Lucas: 6, 17. 20-26
En aquel tiempo, Jesús descendió del monte con sus discípulos y sus apóstoles y se detuvo en un llano.
Allí se encontraba mucha gente, que había venido tanto de Judea y de Jerusalén, como de la costa de Tiro y de Sidón.
Mirando entonces a sus discípulos, Jesús les dijo: “Dichosos ustedes los pobres, porque de ustedes es el Reino de Dios. Dichosos ustedes los que ahora tienen hambre, porque serán saciados. Dichosos ustedes los que lloran ahora, porque al fin reirán.
Dichosos serán ustedes cuando los hombres los aborrezcan y los expulsen de entre ellos, y cuando los insulten y maldigan por causa del Hijo del hombre. Alégrense ese día y salten de gozo, porque su recompensa será grande en el cielo. Pues así trataron sus padres a los profetas.
Pero, ¡ay de ustedes, los ricos, porque ya tienen ahora su consuelo! ¡Ay de ustedes, los que se hartan ahora, porque después tendrán hambre! ¡Ay de ustedes, los que ríen ahora, porque llorarán de pena! ¡Ay de ustedes, cuando todo el mundo los alabe, porque de ese modo trataron sus padres a los falsos profetas!”.
Pobreza
Padre Nicolás Schwizer
Instituto de los Padres de Schoenstatt
El Evangelio de hoy nos habla de las bienaventuranzas. Son como las condiciones para poder entrar en ese Reino nuevo que Cristo inaugura ya en la tierra. Sobre todo la primera, la de la pobreza, es muy decisiva para ser un cristiano auténtico. Por eso vamos a reflexionar ahora un poco sobre la actitud evangélica de la pobreza.
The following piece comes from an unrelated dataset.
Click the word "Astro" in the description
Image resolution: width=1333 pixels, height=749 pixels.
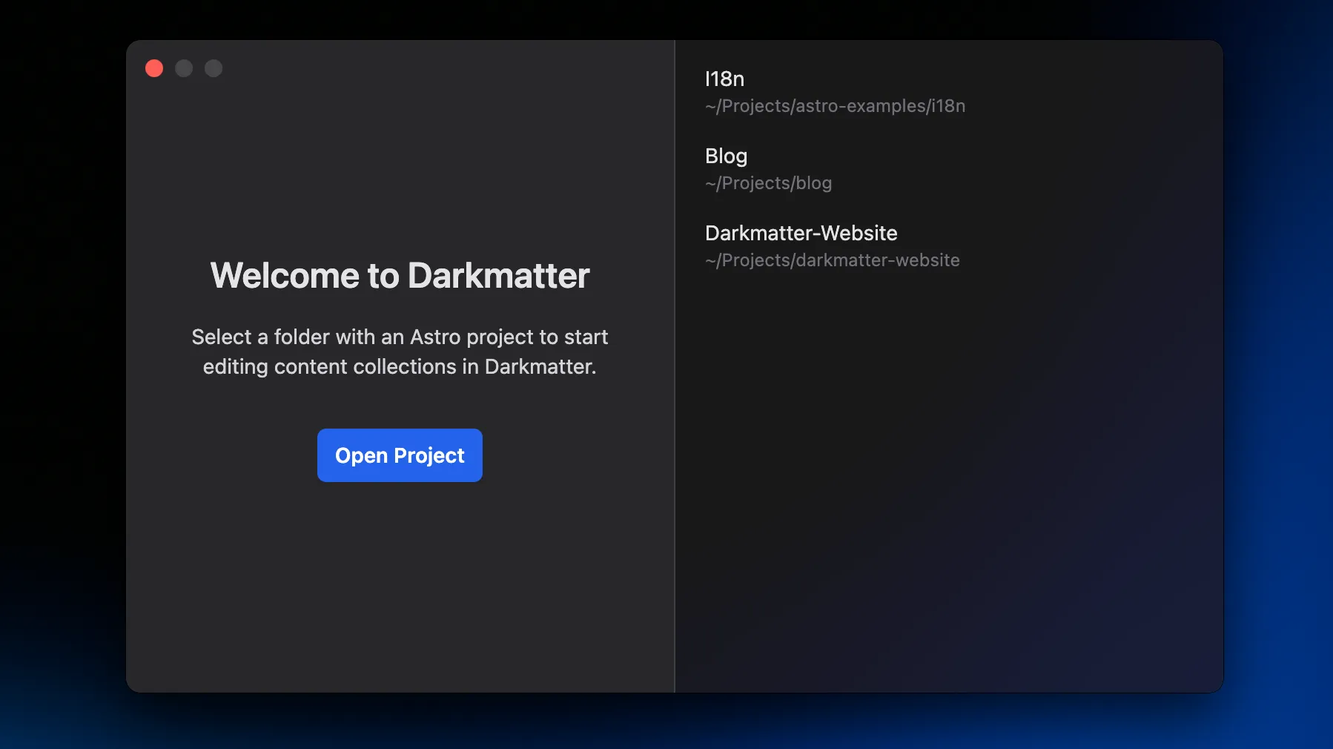click(x=435, y=337)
“Felices los pobres, felices los que tienen alma de pobres, porque de ellos es el Reino de Dios”. No hay entrada para nosotros en el Reino de Dios, si no somos pobres de alma. Porque la pobreza es la primera condición para ser accesible, permeable a Dios.
Ella es el punto de partida de la vida cristiana. Si no somos pobres espiritualmente, no estamos en la fe.
Sabemos que la pobreza de alma no es una cuestión del dinero, sino una cuestión del corazón. El hecho de que no se posea dinero, no es de por sí una virtud. Se puede no tener ni un centavo, pero tener la actitud del rico.
Se puede también – si bien raramente – poseer muchos bienes y tener la actitud del pobre. La pobreza evangélica es una actitud espiritual, y todos somos invitados a ella – prescindiendo de nuestros bolsillos.
El pobre está dispuesto a dejarse poner en duda, dejarse cuestionar por Dios, siempre de nuevo. Él acepta dejarse arrojar de sus posiciones, de sus estructuras, de sus principios, de todo lo que le es propio. Sólo el pobre sale de sí mismo, se pone en camino. Es el que no se resigna a estar tranquilo, el que acepta ser molestado por la palabra de Dios.
El pobre se da cuenta de que depende totalmente de Dios. Tiene el sentido de su limitación humana. En el fondo, cada hombre – tal vez sin saberlo – es un pobre.
Y la pobreza material es bienaventurada porque es el signo visible de una pobreza mucho más profunda y universal: nuestra pobreza moral, nuestra fe miserable, nuestro amor raquítico. Todos somos pobres ante Dios, con nuestra culpa, nuestra miseria, nuestra deficiencia – pero no todos lo reconocemos ante Él.
Sólo aquel que conoce y reconoce su debilidad y pequeñez ante Dios, pone toda su confianza en Él, espera todo de Él, busca su protección poderosa. En esa actitud de pobreza espiritual se vacía de sí mismo. Y porque está abierto y disponible para Dios, hay lugar para la acción divina.
Y cuando ya no tenemos necesidad de Dios, cuando estamos satisfechos de nosotros mismos, de nuestros conocimientos, de nuestras prácticas religiosas, cuando no esperamos ya nada de Dios entonces somos ricos. Creo que no hay pecado mayor que el de no esperar nada de Dios. Porque si no esperamos nada de Dios, es que ya no creemos en Él, es que ya no lo amamos.
Queridos hermanos nuestra actitud frente a Dios debe ser: una apertura y disponibilidad total e ilimitada. No debemos buscar el camino más fácil, más cómodo, sino el deseo y la voluntad de Dios en todas las situaciones de nuestra vida.